CHAPTER XII.

Wolves—Log Riding.

Many experiences of meeting or seeing the more dangerous of the wild animals have been related by men whose occupation as woodsmen has made it necessary at times to go for days, unaccompanied into the woods, and miles distant from any human habitation. Personal experience leads me to believe that man is safe, nearly always, except when such animals are suffering from hunger.

Early one spring, while the snow was yet deep in the woods, I was scaling some trespass of timber that lay about three miles away from my headquarters camp. In going to my work, mornings, I passed along a trail near to which, in the deep snow, was the carcass of a horse which had belonged to the owner of a near-by lumber camp. I noticed, one morning, that it had been visited during the night by a pack of wolves that had fed upon it and had gone away, using the trail for a short distance and then leaving it, their tracks disappearing into the unbroken forest. The following morning, having gotten an early start, on passing this same place, I saw the wolves leaving their feeding place and disappearing by the same route as the tracks indicated on the preceding morning. The animals seemed to be as anxious to get out of my sight, as I was willing to have them. Had it not been for their full stomachs, their actions, likely, would have been different.

Returning, on a subsequent day just before nightfall, tired from a long day's work, and, probably, because of the late hour, thinking of my near by neighbors, the wolves, I committed an act that came near costing me my life. The ice had gone out of the streams, and the spring drive of logs was at its height. To reach camp by the usual way, it was necessary to follow up the stream one mile and cross on a dam that had been constructed by the lumbermen to hold back water to use in driving logs out of this stream, which at this point was about two hundred and fifty feet wide. The gates were open, and the water was running high within the banks of the stream. Seeing, in the eddy close to the bank of the river, a large log that would scale at least one thousand feet board measure, I was seized with the idea that I could, with the assistance of a pole, step onto that log, push it out from shore, and guide it across the stream to the opposite shore. It was a log that had been skidded to the bank of the river and rolled in. On such logs, the bark on the under side is always removed to reduce the amount of friction produced by one end of the log dragging, while it is being hauled to the water's edge. The "log driver" belongs to a class of men that has produced many heroes, and some of their exploits are among the most thrilling recorded among the exigencies of a hazardous occupation. I never was of that class, and was almost entirely without experience in trying to ride logs in open water. I had pushed the log out into the stream some distance and all was lovely, as every minute it was approaching nearer to the opposite shore.
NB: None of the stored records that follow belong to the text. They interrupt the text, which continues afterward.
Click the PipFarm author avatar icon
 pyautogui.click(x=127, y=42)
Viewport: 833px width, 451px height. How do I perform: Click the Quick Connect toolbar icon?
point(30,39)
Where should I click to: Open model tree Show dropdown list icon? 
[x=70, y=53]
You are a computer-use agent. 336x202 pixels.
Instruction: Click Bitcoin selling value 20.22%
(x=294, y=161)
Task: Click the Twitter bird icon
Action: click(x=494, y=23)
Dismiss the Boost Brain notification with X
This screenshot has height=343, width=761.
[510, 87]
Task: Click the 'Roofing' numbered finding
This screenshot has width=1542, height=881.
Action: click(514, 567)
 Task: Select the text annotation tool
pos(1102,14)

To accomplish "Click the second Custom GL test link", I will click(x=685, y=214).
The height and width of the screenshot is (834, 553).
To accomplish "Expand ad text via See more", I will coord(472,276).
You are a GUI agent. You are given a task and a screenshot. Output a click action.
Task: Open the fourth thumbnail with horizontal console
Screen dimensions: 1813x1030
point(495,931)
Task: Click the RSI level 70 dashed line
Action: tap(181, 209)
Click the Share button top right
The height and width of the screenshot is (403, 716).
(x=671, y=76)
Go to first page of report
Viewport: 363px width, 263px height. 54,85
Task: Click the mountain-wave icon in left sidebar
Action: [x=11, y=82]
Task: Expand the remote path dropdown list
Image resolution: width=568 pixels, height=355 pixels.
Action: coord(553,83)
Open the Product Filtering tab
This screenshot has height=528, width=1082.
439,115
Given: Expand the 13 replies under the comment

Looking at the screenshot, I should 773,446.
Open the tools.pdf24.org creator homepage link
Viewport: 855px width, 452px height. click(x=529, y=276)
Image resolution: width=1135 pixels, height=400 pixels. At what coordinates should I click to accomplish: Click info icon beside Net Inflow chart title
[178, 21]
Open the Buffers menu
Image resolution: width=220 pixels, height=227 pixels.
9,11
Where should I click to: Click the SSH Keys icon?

Suddenly it entered the current of the river which quickly revolved the log under my feet, bringing the peeled side uppermost, at which instance I was dropped into the stream. The first thing I did on rising to the surface, was to swim for my hat, which had been pulled off as I sank under the water. Having secured it, I commenced swimming for the opposite shore. My clothing was heavy and grew more so as it became soaked with water, so that by the time I had attained the further shore—in the meantime watching constantly to see that no floating log bumped me, thereby rendering me unconscious—I was nearly exhausted.

"My three companions and I ... had gone to survey and estimate a tract of pine timber." (Page [150].)

During these years from 1871 to 1874, the woods of Wisconsin were thoroughly traveled over by land hunters, and nearly all of the desirable timber was entered at the respective land offices, so that there remained no further field for exploit. A new field was therefore looked for, and this I found in Minnesota.